The figures that the hon. Lady rightly highlights are stark, as I indicated in my initial response. What is also stark is the 50% increase in the number of deaths linked to drugs that those figures highlight as well. Therefore, these are complex matters to do with mental health and addiction. Sadly, the evidence does point to the fact that issues such as, for example, the loss of tenancies are factors that lie behind this, as are issues of childhood abuse. There are other factors, too.

That is why we published the rough-sleeping strategy in August, which was to cover all these issues—not just my responsibilities in the Ministry of Housing, Communities and Local Government, but those in relation to welfare and to prisons; we see some of the issues in relation to prisoners simply being released out on to the streets. It is intended to cover, and is covering, all those grounds. I did highlight the action that is being taken now.

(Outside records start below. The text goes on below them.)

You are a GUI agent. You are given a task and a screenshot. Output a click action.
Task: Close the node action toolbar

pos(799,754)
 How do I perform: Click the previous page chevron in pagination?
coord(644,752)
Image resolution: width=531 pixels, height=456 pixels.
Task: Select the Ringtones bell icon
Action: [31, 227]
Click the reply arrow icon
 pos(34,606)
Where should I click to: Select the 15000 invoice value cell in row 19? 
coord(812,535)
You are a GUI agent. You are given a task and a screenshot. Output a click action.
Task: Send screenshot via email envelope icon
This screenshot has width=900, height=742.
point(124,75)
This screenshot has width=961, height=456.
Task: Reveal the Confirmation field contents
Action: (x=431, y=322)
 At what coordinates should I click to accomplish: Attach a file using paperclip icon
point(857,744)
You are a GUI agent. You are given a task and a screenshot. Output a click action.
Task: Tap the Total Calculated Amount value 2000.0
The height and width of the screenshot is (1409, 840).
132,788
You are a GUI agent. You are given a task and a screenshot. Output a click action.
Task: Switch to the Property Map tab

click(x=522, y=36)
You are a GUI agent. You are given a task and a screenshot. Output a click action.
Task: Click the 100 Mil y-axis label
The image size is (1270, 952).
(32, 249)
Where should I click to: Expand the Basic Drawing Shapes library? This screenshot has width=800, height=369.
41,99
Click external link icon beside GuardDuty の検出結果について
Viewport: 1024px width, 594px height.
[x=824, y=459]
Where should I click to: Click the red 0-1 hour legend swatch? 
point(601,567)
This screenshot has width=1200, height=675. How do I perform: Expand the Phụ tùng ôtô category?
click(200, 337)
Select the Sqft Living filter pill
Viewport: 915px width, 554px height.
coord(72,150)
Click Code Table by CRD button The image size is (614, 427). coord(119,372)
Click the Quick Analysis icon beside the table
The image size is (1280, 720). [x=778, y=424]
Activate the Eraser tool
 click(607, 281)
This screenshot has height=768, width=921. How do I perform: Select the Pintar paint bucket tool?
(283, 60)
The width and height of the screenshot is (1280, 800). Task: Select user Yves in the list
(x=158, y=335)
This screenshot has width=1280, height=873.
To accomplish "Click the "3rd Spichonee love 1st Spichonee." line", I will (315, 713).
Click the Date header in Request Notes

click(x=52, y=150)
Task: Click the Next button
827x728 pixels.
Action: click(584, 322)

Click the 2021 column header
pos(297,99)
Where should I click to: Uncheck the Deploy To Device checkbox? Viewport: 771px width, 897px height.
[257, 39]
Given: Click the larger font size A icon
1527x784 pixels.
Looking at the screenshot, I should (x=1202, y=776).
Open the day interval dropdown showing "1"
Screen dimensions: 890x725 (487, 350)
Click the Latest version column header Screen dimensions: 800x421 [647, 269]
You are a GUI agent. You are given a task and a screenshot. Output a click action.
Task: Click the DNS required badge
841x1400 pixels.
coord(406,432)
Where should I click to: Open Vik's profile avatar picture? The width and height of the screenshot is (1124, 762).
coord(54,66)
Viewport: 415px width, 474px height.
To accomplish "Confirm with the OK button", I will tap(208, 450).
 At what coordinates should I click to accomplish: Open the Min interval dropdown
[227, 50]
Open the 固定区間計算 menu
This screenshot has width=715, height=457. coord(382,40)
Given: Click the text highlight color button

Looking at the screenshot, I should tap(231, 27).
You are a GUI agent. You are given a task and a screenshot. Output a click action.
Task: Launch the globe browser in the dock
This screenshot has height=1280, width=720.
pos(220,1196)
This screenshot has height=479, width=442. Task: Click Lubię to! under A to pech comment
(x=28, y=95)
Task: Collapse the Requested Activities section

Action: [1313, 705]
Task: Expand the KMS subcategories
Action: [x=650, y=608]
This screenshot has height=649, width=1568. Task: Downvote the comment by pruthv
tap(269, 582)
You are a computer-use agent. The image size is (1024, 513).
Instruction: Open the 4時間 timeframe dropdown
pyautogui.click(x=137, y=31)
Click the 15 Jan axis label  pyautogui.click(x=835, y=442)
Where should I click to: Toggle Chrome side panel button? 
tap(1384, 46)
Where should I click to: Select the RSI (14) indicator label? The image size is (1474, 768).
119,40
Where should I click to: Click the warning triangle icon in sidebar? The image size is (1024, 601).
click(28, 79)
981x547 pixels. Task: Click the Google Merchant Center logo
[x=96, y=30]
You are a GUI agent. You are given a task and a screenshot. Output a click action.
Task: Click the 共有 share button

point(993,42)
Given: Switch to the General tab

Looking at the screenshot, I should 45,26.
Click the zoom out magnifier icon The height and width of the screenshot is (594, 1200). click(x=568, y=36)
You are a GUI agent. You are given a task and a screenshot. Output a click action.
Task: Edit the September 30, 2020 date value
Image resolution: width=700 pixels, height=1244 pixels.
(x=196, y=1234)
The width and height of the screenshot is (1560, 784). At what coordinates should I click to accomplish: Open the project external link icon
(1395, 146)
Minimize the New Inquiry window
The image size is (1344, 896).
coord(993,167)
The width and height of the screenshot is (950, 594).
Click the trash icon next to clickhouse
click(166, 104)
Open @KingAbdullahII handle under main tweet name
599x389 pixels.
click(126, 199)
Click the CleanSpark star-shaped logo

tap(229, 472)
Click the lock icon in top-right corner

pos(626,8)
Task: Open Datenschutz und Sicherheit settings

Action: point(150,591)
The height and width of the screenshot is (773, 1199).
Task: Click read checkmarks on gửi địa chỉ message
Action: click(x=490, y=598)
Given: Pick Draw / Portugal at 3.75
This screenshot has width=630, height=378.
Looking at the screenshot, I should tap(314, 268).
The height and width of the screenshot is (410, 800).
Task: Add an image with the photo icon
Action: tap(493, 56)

The hon. Lady highlighted issues relating to universal credit and the work we are doing with the Department for Work and Pensions to see where further steps may be taken, knowing that some who are vulnerable might find it difficult to find their way through the system. The DWP is providing support and, equally, we are providing additional funding and support through our navigator project and others so that those who are in the most need, the most vulnerable, are able to get the support they need.

There is absolutely no complacency from me or from this side of the House on the need to deal with the urgent issue of rough sleeping and homelessness. It is something that we are taking hugely seriously as a priority, especially in the current cold weather. That is why I have underlined the action that we are taking now. No one chooses to live on the street, and no one should die as a consequence of being homeless or as a consequence of rough sleeping. That is why we are taking action and why I have committed an initial £100 million through the rough-sleeping strategy, in addition to the £30 million that councils are receiving directly this year. That is part of a £1.2 billion effort over homelessness.

There is a sense of action, of purpose and of bringing about change, and that is firmly what I intend to do, and what I am doing, through various measures. I recognise the need for a cross-party spirit, and we are working with the Mayor of London, the Mayor of Manchester and others to ensure that we make rough sleeping a thing of the past and that we deal firmly and in a committed way with the issue of homelessness more broadly.